-2

I have an image file which Python reads and converts that to hexadecimal. The problem here is, even if I give an empty blank image its giving hexadecimal numbers as output. I need Python to process only the alphabets in the image and covert them to hexadecimal and give that as output.

Here is the program which I tired

import binascii

filename = 'a.png'
with open(filename, 'rb') as f:
    content = f.read()

print(binascii.hexlify(content))
m00am
  • 5,910
  • 11
  • 53
  • 69
Fz Arjun
  • 3
  • 3
  • 2
    Your program will give you hex codes of the image file. If you see an image file that is 100000 bytes in size, you will get 200000 hexadecimal digits (two per byte). It has nothing to do with what is shown on the image. The only way you would get no output is if the file was empty (0-length), and such a file cannot be said to be an image file. On the other hand if you want to _read_ the letters shown on the image, you need to use an OCR library (or code up an OCR from a machine learning library), and `binascii.hexlify` is an entirely wrong tool for the job. – Amadan Aug 13 '18 at 10:54

1 Answers1

2

This is OCR(Optical Character Recognition) problem, which is discussed several times in stack history.

Pytesserect do this in ease.

Usage:

import pytesserect
from PIL import Image

# Get text in the image
text = pytesseract.image_to_string(Image.open(filename))

# Convert string into hexadecimal
hex_text = text.encode("hex")

---+---

| Prompt 1 |
Substitute "image" for "screenshot" in the rows from the first one through the line containing "Image resolution: width=700", and reproduce those lines with no other change.

| Pixel coordinate grounding data |
---+---

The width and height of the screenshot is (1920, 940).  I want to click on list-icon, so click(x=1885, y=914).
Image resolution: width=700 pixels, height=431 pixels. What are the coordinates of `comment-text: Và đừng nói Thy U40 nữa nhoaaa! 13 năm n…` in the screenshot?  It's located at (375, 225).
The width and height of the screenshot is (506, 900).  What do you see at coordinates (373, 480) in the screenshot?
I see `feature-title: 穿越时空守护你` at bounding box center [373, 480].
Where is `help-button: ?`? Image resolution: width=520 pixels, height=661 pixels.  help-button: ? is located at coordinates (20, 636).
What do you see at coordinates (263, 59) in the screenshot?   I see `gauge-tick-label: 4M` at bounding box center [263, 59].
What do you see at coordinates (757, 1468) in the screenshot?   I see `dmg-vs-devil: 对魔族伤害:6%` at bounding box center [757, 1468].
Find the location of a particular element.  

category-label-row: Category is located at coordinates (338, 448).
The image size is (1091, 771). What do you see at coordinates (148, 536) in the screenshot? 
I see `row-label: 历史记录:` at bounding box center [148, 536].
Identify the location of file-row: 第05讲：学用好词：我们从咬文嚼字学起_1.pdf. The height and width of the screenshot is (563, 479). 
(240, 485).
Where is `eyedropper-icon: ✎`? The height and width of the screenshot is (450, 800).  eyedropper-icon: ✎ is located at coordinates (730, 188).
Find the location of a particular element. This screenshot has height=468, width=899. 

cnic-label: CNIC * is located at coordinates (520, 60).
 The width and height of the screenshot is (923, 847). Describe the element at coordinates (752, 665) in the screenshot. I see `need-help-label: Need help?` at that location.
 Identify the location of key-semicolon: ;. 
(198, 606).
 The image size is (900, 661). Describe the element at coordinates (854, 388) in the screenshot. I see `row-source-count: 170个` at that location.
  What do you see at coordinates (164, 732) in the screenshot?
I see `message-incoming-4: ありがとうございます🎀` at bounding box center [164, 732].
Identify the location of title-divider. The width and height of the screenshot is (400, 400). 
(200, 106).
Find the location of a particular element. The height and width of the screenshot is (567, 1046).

---+---

| Prompt 2 |
In the Python hexadecimal thread, how many hexadecimal digits does the commenter say a 100000-byte image file produces?

| Task answer 1 |
The width and height of the image is (1920, 940).  I want to click on list-icon, so click(x=1885, y=914).
Image resolution: width=700 pixels, height=431 pixels. What are the coordinates of `comment-text: Và đừng nói Thy U40 nữa nhoaaa! 13 năm n…` in the image?  It's located at (375, 225).

| Task answer 2 |
200000 hexadecimal digits, two per byte.